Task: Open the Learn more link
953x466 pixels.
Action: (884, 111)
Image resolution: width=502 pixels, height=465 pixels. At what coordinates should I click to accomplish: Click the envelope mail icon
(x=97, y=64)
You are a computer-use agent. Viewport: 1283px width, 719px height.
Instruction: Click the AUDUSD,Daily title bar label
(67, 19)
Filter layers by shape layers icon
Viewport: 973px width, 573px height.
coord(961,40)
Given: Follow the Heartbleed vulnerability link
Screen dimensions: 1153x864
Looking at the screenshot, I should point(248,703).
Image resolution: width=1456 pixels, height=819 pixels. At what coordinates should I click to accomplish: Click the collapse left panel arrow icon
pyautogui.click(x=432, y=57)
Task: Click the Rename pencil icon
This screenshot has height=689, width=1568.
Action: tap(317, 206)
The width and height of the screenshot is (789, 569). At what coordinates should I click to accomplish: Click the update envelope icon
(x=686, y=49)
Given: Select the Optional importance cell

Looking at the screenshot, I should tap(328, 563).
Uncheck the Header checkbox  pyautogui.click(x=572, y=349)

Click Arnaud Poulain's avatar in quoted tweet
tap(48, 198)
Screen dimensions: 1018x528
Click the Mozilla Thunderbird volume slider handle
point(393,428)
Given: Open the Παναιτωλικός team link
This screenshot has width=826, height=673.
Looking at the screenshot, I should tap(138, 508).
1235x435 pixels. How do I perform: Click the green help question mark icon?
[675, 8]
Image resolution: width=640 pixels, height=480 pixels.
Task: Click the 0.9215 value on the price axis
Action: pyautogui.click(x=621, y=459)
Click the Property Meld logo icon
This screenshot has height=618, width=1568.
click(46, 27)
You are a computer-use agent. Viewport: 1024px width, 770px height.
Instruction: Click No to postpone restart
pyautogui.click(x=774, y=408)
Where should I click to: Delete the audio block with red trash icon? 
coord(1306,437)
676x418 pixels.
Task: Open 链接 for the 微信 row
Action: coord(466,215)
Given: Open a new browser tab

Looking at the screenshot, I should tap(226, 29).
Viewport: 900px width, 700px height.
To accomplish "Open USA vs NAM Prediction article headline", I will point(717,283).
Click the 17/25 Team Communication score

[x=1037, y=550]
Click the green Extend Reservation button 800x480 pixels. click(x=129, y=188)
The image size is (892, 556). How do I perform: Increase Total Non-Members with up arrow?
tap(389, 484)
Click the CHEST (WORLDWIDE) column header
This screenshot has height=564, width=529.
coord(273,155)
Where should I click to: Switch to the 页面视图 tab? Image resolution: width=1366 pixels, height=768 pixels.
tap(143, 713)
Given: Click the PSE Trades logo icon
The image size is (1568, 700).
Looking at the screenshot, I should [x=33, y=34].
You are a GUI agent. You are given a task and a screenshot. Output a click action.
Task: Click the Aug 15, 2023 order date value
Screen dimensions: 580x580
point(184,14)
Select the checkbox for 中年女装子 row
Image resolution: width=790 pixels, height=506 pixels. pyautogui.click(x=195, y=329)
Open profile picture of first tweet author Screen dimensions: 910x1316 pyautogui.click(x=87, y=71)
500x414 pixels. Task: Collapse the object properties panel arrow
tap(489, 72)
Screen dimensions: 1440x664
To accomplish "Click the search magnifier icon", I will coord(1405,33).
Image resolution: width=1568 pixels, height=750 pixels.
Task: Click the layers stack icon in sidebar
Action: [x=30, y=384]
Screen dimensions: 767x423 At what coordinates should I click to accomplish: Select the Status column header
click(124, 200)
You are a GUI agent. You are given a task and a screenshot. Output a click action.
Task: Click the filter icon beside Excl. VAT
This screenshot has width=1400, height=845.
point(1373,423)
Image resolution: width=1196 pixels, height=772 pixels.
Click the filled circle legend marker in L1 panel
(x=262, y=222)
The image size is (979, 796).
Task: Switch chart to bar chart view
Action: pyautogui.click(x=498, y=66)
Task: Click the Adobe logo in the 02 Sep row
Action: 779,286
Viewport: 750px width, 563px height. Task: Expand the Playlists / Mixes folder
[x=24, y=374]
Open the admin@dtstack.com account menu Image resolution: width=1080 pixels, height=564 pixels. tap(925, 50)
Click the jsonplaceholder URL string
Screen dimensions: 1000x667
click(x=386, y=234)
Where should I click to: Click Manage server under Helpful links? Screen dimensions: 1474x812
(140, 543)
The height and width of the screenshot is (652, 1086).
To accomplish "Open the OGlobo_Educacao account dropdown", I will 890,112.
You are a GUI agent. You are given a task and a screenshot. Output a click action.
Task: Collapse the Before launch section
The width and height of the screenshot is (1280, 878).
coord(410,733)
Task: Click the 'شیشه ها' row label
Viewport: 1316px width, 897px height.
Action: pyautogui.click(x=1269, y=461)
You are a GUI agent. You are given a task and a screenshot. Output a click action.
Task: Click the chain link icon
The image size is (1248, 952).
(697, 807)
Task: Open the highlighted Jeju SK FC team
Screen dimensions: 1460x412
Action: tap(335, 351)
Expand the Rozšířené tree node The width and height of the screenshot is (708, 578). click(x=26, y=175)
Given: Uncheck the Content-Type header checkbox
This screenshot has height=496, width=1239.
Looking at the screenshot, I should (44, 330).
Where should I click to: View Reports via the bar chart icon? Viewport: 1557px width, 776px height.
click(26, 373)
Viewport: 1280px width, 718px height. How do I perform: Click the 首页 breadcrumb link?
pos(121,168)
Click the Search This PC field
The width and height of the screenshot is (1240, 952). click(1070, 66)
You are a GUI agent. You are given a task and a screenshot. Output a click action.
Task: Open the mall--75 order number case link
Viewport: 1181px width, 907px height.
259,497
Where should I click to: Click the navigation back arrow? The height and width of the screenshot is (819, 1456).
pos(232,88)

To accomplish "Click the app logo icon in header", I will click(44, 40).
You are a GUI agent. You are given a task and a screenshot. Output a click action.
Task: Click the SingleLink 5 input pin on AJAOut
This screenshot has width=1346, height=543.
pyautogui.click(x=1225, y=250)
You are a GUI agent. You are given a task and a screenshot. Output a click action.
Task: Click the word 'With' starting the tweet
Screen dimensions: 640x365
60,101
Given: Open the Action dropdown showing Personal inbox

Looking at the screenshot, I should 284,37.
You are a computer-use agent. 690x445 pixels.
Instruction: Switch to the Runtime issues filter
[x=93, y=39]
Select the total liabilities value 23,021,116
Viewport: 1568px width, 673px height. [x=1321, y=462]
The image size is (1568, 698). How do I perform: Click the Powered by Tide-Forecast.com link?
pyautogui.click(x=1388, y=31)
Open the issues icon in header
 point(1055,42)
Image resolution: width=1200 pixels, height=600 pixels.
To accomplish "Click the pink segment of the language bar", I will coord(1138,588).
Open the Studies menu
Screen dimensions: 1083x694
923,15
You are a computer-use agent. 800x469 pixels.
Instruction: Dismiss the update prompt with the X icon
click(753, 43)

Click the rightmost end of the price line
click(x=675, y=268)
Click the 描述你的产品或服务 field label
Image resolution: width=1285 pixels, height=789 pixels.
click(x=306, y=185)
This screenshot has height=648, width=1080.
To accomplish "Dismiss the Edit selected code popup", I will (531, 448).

REQUIRED WORK » Your task is to reproduce all the records above exactly as they appear.

ANSWER SECTION »
Task: Open the Learn more link
953x466 pixels.
Action: (884, 111)
Image resolution: width=502 pixels, height=465 pixels. At what coordinates should I click to accomplish: Click the envelope mail icon
(x=97, y=64)
You are a computer-use agent. Viewport: 1283px width, 719px height.
Instruction: Click the AUDUSD,Daily title bar label
(67, 19)
Filter layers by shape layers icon
Viewport: 973px width, 573px height.
coord(961,40)
Given: Follow the Heartbleed vulnerability link
Screen dimensions: 1153x864
Looking at the screenshot, I should point(248,703).
Image resolution: width=1456 pixels, height=819 pixels. At what coordinates should I click to accomplish: Click the collapse left panel arrow icon
pyautogui.click(x=432, y=57)
Task: Click the Rename pencil icon
This screenshot has height=689, width=1568.
Action: tap(317, 206)
The width and height of the screenshot is (789, 569). At what coordinates should I click to accomplish: Click the update envelope icon
(x=686, y=49)
Given: Select the Optional importance cell

Looking at the screenshot, I should tap(328, 563).
Uncheck the Header checkbox  pyautogui.click(x=572, y=349)

Click Arnaud Poulain's avatar in quoted tweet
tap(48, 198)
Screen dimensions: 1018x528
Click the Mozilla Thunderbird volume slider handle
point(393,428)
Given: Open the Παναιτωλικός team link
This screenshot has width=826, height=673.
Looking at the screenshot, I should tap(138, 508).
1235x435 pixels. How do I perform: Click the green help question mark icon?
[675, 8]
Image resolution: width=640 pixels, height=480 pixels.
Task: Click the 0.9215 value on the price axis
Action: pyautogui.click(x=621, y=459)
Click the Property Meld logo icon
This screenshot has height=618, width=1568.
click(46, 27)
You are a computer-use agent. Viewport: 1024px width, 770px height.
Instruction: Click No to postpone restart
pyautogui.click(x=774, y=408)
Where should I click to: Delete the audio block with red trash icon? 
coord(1306,437)
676x418 pixels.
Task: Open 链接 for the 微信 row
Action: coord(466,215)
Given: Open a new browser tab

Looking at the screenshot, I should tap(226, 29).
Viewport: 900px width, 700px height.
To accomplish "Open USA vs NAM Prediction article headline", I will point(717,283).
Click the 17/25 Team Communication score

[x=1037, y=550]
Click the green Extend Reservation button 800x480 pixels. click(x=129, y=188)
The image size is (892, 556). How do I perform: Increase Total Non-Members with up arrow?
tap(389, 484)
Click the CHEST (WORLDWIDE) column header
This screenshot has height=564, width=529.
coord(273,155)
Where should I click to: Switch to the 页面视图 tab? Image resolution: width=1366 pixels, height=768 pixels.
tap(143, 713)
Given: Click the PSE Trades logo icon
The image size is (1568, 700).
Looking at the screenshot, I should [x=33, y=34].
You are a GUI agent. You are given a task and a screenshot. Output a click action.
Task: Click the Aug 15, 2023 order date value
Screen dimensions: 580x580
point(184,14)
Select the checkbox for 中年女装子 row
Image resolution: width=790 pixels, height=506 pixels. pyautogui.click(x=195, y=329)
Open profile picture of first tweet author Screen dimensions: 910x1316 pyautogui.click(x=87, y=71)
500x414 pixels. Task: Collapse the object properties panel arrow
tap(489, 72)
Screen dimensions: 1440x664
To accomplish "Click the search magnifier icon", I will coord(1405,33).
Image resolution: width=1568 pixels, height=750 pixels.
Task: Click the layers stack icon in sidebar
Action: [x=30, y=384]
Screen dimensions: 767x423 At what coordinates should I click to accomplish: Select the Status column header
click(124, 200)
You are a GUI agent. You are given a task and a screenshot. Output a click action.
Task: Click the filter icon beside Excl. VAT
This screenshot has width=1400, height=845.
point(1373,423)
Image resolution: width=1196 pixels, height=772 pixels.
Click the filled circle legend marker in L1 panel
(x=262, y=222)
The image size is (979, 796).
Task: Switch chart to bar chart view
Action: pyautogui.click(x=498, y=66)
Task: Click the Adobe logo in the 02 Sep row
Action: 779,286
Viewport: 750px width, 563px height. Task: Expand the Playlists / Mixes folder
[x=24, y=374]
Open the admin@dtstack.com account menu Image resolution: width=1080 pixels, height=564 pixels. tap(925, 50)
Click the jsonplaceholder URL string
Screen dimensions: 1000x667
click(x=386, y=234)
Where should I click to: Click Manage server under Helpful links? Screen dimensions: 1474x812
(140, 543)
The height and width of the screenshot is (652, 1086).
To accomplish "Open the OGlobo_Educacao account dropdown", I will 890,112.
You are a GUI agent. You are given a task and a screenshot. Output a click action.
Task: Collapse the Before launch section
The width and height of the screenshot is (1280, 878).
coord(410,733)
Task: Click the 'شیشه ها' row label
Viewport: 1316px width, 897px height.
Action: pyautogui.click(x=1269, y=461)
You are a GUI agent. You are given a task and a screenshot. Output a click action.
Task: Click the chain link icon
The image size is (1248, 952).
(697, 807)
Task: Open the highlighted Jeju SK FC team
Screen dimensions: 1460x412
Action: tap(335, 351)
Expand the Rozšířené tree node The width and height of the screenshot is (708, 578). click(x=26, y=175)
Given: Uncheck the Content-Type header checkbox
This screenshot has height=496, width=1239.
Looking at the screenshot, I should (44, 330).
Where should I click to: View Reports via the bar chart icon? Viewport: 1557px width, 776px height.
click(26, 373)
Viewport: 1280px width, 718px height. How do I perform: Click the 首页 breadcrumb link?
pos(121,168)
Click the Search This PC field
The width and height of the screenshot is (1240, 952). click(1070, 66)
You are a GUI agent. You are given a task and a screenshot. Output a click action.
Task: Open the mall--75 order number case link
Viewport: 1181px width, 907px height.
259,497
Where should I click to: Click the navigation back arrow? The height and width of the screenshot is (819, 1456).
pos(232,88)

To accomplish "Click the app logo icon in header", I will click(44, 40).
You are a GUI agent. You are given a task and a screenshot. Output a click action.
Task: Click the SingleLink 5 input pin on AJAOut
This screenshot has width=1346, height=543.
pyautogui.click(x=1225, y=250)
You are a GUI agent. You are given a task and a screenshot. Output a click action.
Task: Click the word 'With' starting the tweet
Screen dimensions: 640x365
60,101
Given: Open the Action dropdown showing Personal inbox

Looking at the screenshot, I should 284,37.
You are a computer-use agent. 690x445 pixels.
Instruction: Switch to the Runtime issues filter
[x=93, y=39]
Select the total liabilities value 23,021,116
Viewport: 1568px width, 673px height. [x=1321, y=462]
The image size is (1568, 698). How do I perform: Click the Powered by Tide-Forecast.com link?
pyautogui.click(x=1388, y=31)
Open the issues icon in header
 point(1055,42)
Image resolution: width=1200 pixels, height=600 pixels.
To accomplish "Click the pink segment of the language bar", I will coord(1138,588).
Open the Studies menu
Screen dimensions: 1083x694
923,15
You are a computer-use agent. 800x469 pixels.
Instruction: Dismiss the update prompt with the X icon
click(753, 43)

Click the rightmost end of the price line
click(x=675, y=268)
Click the 描述你的产品或服务 field label
Image resolution: width=1285 pixels, height=789 pixels.
click(x=306, y=185)
This screenshot has height=648, width=1080.
To accomplish "Dismiss the Edit selected code popup", I will (531, 448).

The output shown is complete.